Isenberg MBA Alumnus Helps Bring Energy to Developing Nations
October 24, 2019
For Mikael Karlsson, securing energy for developing nations is “enormously satisfying.” It also represents a market with a fantastic financial upside. A 1990 Isenberg MBA graduate, Karlsson is head of energy and infrastructure at the London-based investment firm Actis. (He is also a partner and member of the firm’s executive committee.) Actis—a leading investor in growth markets across Africa, Asia, and Latin America—comprises four businesses: private equity, energy, infrastructure, and real estate. Capital from its private investors supports 70 companies around the globe. “We are resolutely local,” notes the firm’s web site.

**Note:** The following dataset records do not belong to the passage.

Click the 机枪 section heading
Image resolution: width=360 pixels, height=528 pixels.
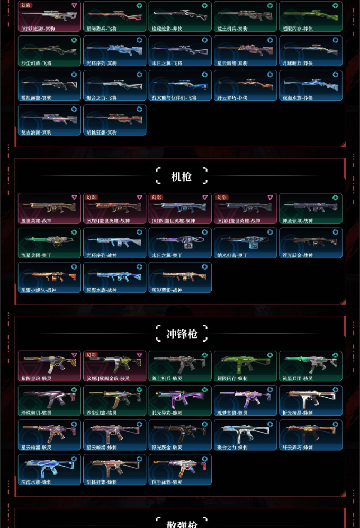point(181,176)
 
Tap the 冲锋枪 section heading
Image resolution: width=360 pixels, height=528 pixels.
point(181,334)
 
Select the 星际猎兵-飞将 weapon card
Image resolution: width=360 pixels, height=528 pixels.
point(114,16)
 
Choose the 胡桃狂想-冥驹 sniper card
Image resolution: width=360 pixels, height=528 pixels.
point(114,120)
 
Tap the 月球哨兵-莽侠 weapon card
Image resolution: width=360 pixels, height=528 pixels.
point(310,51)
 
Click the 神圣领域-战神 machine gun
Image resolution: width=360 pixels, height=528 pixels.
point(310,208)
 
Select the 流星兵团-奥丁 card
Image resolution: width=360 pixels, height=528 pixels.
point(49,243)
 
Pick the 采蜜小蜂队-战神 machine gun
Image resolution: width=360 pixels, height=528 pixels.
point(49,277)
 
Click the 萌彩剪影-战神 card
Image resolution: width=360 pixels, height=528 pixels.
point(179,277)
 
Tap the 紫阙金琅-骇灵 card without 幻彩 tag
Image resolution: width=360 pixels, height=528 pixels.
point(49,365)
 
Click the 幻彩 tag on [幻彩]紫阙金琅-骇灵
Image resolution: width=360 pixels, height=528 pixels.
point(91,355)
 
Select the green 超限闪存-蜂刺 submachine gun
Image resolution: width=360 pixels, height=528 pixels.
point(245,365)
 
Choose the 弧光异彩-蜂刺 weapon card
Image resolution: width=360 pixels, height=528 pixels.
point(179,400)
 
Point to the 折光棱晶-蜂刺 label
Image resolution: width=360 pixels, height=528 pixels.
point(298,413)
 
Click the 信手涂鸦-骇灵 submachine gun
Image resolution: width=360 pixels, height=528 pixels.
point(179,469)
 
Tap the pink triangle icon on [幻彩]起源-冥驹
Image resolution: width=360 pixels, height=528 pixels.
point(74,5)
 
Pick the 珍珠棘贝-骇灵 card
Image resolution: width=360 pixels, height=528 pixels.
point(49,400)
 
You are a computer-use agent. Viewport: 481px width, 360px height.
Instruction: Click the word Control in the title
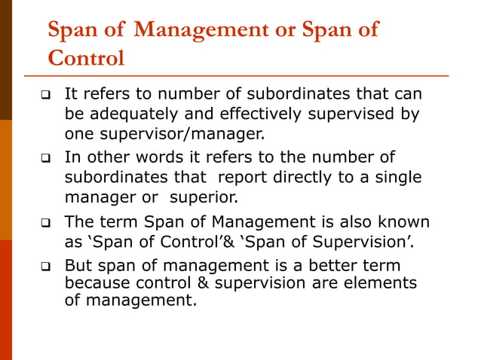86,58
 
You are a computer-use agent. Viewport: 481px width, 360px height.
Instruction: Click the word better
332,266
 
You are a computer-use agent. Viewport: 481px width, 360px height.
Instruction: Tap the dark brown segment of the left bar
6,60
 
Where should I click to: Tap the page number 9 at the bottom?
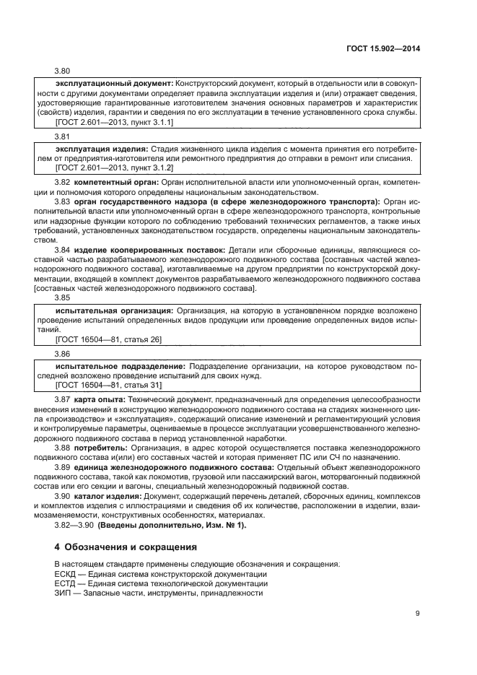point(418,614)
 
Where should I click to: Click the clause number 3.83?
point(63,202)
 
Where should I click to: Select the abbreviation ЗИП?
point(64,592)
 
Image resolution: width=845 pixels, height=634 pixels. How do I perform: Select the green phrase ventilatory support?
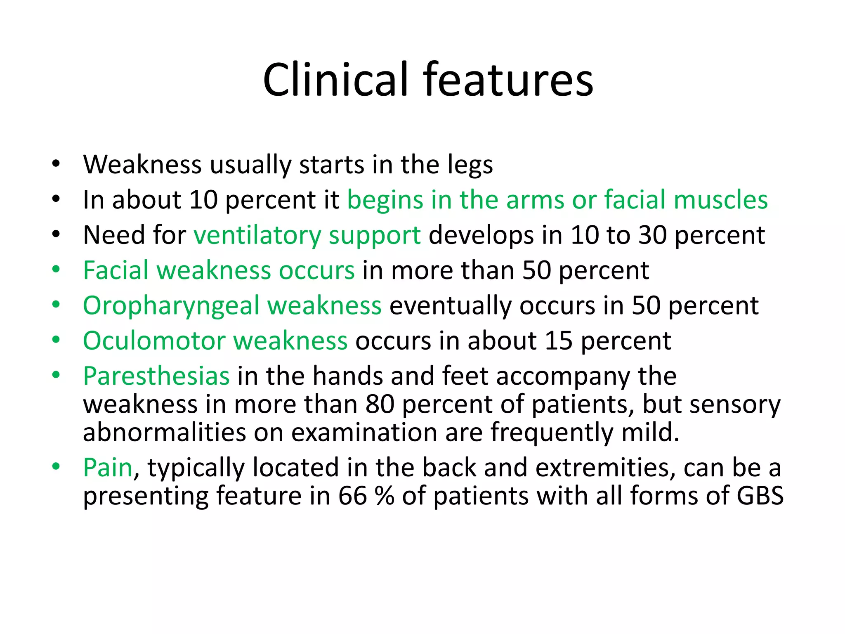pos(307,235)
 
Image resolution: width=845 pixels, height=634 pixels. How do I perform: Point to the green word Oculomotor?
pos(154,341)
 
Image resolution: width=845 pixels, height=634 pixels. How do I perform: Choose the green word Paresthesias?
pos(156,376)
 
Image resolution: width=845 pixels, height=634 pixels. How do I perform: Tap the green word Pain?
pos(108,468)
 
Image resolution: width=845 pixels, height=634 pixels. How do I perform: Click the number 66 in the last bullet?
pos(352,496)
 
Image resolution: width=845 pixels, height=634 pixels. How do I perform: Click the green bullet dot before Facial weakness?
pos(56,270)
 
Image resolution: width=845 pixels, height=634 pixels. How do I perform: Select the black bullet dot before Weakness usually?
pos(56,164)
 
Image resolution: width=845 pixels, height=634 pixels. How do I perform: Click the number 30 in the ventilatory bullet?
pos(653,235)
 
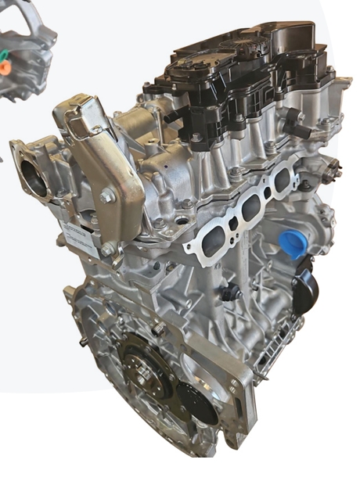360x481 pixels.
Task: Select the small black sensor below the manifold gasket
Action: [229, 293]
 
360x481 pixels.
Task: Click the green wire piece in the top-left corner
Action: [4, 56]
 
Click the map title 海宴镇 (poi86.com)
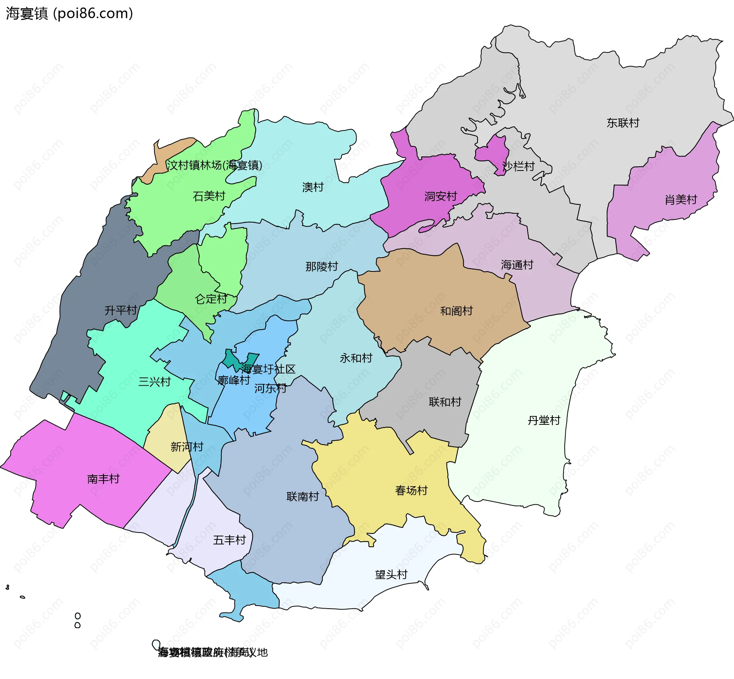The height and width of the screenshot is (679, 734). pos(69,13)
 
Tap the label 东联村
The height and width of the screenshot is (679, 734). pos(623,123)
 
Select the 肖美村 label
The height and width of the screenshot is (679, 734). pos(680,200)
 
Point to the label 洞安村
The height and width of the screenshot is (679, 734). pos(440,197)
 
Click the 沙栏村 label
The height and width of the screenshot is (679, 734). pos(518,166)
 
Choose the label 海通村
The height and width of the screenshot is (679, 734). pos(517,265)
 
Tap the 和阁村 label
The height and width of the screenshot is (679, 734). pos(456,311)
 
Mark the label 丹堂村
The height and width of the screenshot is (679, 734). pos(544,421)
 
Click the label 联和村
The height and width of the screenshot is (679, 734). pos(445,402)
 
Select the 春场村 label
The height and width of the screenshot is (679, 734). pos(411,491)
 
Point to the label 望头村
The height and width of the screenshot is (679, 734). pos(391,575)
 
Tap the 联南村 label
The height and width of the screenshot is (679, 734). pos(302,497)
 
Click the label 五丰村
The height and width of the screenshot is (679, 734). pos(229,540)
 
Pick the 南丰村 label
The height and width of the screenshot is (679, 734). pos(103,479)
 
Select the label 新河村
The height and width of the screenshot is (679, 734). pos(187,447)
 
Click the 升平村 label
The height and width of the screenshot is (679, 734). pos(121,310)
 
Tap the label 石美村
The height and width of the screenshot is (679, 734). pos(209,196)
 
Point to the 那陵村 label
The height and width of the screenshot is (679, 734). pos(322,266)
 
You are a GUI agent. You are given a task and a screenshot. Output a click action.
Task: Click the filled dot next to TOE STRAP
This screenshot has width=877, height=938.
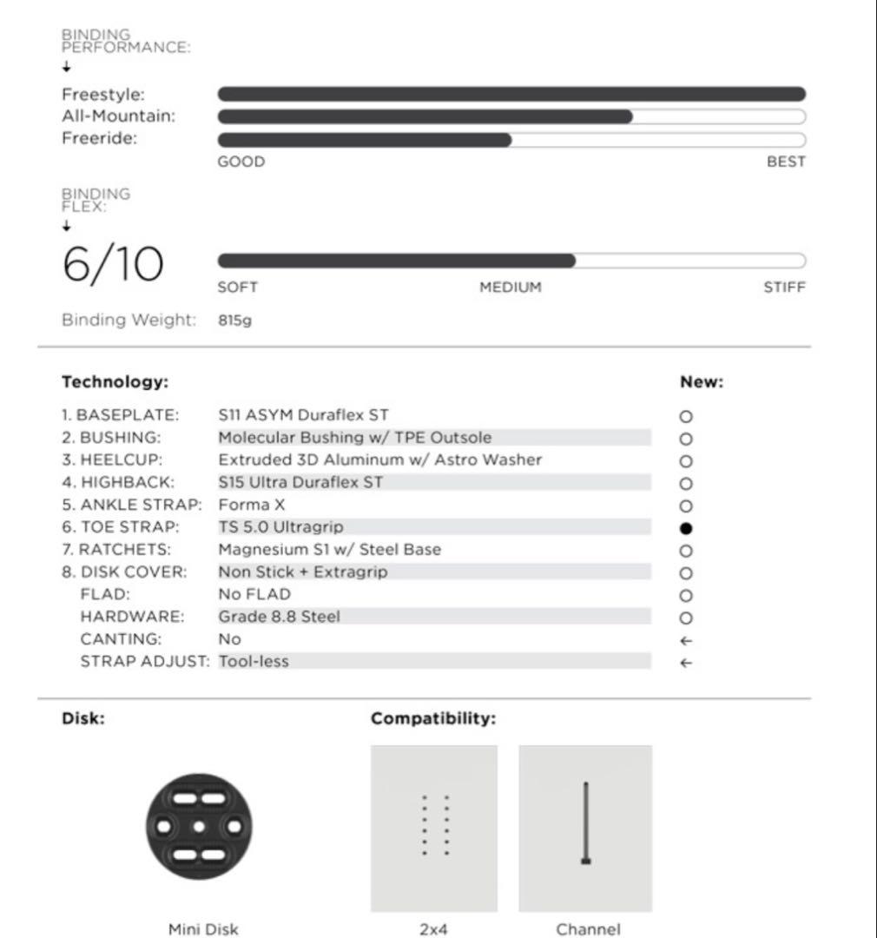point(686,528)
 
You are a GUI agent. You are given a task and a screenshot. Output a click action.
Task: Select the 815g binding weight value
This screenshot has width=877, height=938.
point(235,320)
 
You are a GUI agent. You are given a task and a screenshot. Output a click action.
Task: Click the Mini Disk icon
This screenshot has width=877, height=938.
point(199,826)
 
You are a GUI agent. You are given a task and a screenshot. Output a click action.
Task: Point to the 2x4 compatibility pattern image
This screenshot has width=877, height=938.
point(434,828)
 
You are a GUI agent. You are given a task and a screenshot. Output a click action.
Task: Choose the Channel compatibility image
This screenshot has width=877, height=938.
point(585,828)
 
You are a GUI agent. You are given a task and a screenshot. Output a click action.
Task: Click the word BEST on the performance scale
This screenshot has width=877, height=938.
point(786,162)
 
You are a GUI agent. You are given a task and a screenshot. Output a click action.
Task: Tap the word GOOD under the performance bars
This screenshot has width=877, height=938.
point(241,162)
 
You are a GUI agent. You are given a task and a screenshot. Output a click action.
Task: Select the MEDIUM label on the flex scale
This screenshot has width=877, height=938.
point(511,287)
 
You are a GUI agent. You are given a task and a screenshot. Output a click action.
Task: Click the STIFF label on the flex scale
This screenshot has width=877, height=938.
point(784,287)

“Energy is an exciting market,” Karlsson observes. “We’re looking at $20 trillion in capital between now and 2040, of which developing nations need $14 trillion. That’s $1.7 billion every day, including half a billion in renewables.” The market, he emphasizes, is moving increasingly toward sustainable, renewable energy—clean, cost-effective energy that propels overall economic development. In addition to its 16 power company investments on four continents, Actis invests in high-growth utilities. That includes introducing cost-effective practices and capitalizing new sources of renewable energy and improved infrastructure. Examples include wind and solar farms in South Africa, Kenya, India, Brazil, and Mexico.
For Karlsson and Actis, assessing risk demands scrutiny of a country’s political climate and legal considerations as well as traditional financial modeling and forecasting. For a wind farm in Honduras, for example, Actis protects its investment with a 25-year purchase agreement that guarantees an annual payout secured by the Honduran government. In many investments, Actis spreads its risk by opting for a blended package of traditional and renewable energy sources.
Growing Into New Endeavors
Karlsson’s MBA from Isenberg complemented his earlier master’s degree in engineering from Linkoping Institute of Technology in Sweden. Isenberg, he said, helped him to broaden his repertoire of business and leadership skills. “I am innately curious. I have never stopped learning,” he confesses. After Isenberg, he joined ABB Energy Ventures, a prominent London-based developer and investor in power projects, where he held senior management positions. In 2002, he joined Globleq (formerly owned by Actis), serving as its CEO from 2009 to 2015. He has excelled in his present role at Actis since 2012.
In recent years, Karlsson has teamed up with fellow Isenberg MBA graduate Michael Philipp to advocate for creation of sustainability programming at Isenberg. The two plan to continue their conversations with the school’s new dean, Anne Massey. The proposed program, says Karlsson, is sure to motivate Isenberg students. “They need to get into things that unleash their passions—like making the world a better place,” he insists. “Focus on that as motivation… the financial side will come.”